Ian Heslop: Hello, Emma.

Wall: So first off, congratulations, because your fund won Best Fund Manager in its section at the Morningstar Awards.

Heslop: Thank you very much.

Wall: It's been a fantastic performance over the last couple of years, but I believe now you are looking to take some risk off the table. Is this because you think there is going to be a correction?

Heslop: I think, with the way we run the money, it's very much more to do with the market environment, how the market is reacting to macro news. We know that the U.S. market rerated quite significantly last year. So 10% earnings growth led to 30% growth in price. So rerating is probably not on the table this year. So we are expecting and requiring to see some measure of earnings growth this year, and we would expect to see sort of high single, low double digit earnings growth this year.

So the expectation is still there and that’s not unreasonable. Good employment growth. GDP in the first quarter was difficult, but GDP in the second quarter kind of caught up, which we were expecting. And we have one or two kind of slight niggles, slight worries. Basically: the housing market, and also the worries about the long bond yield and how that long bond yield will reprice as the emergency economic policy is taken out of the U.S. economy.

Wall: I think we're all quite familiar with what's going on in the headlines with that huge weather event that did knock GDP significantly. How does that impact the stock market and how you run the fund?
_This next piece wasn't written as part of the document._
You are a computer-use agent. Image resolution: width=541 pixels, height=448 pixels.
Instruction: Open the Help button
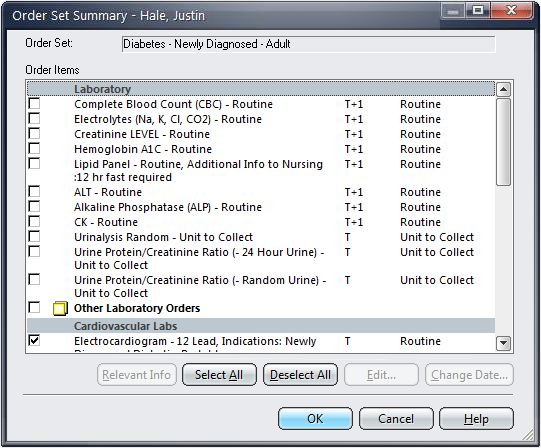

Because there is all well and good all this economic macro stuff going on, but what does it mean for investors?

Heslop: That’s really interesting thing, because what we try and do is recognise that macro is just one impact. Macro is important, but really what you really need to understand is what is the market doing, because that has a very large impact on the types of stocks that investors will buy and sell.

So not only do we do a lot of work on the underlying companies, we try and understand supply and demand at the share level, because we don't buy companies - we are not in private equity. But really the big thing is to try and understand how the market looks, what is the market really telling us about the types of stocks that investors will buy and sell.

The types of things that we look at, is volatility low or high. We know it's very low at the moment. Is there dispersion in returns, are markets moving up or down or kind of sideways and risk appetite, investor risk appetite very important. I'd point to the idea that macro does tell you some things, but doesn’t tell you everything. Volatility is very important one there.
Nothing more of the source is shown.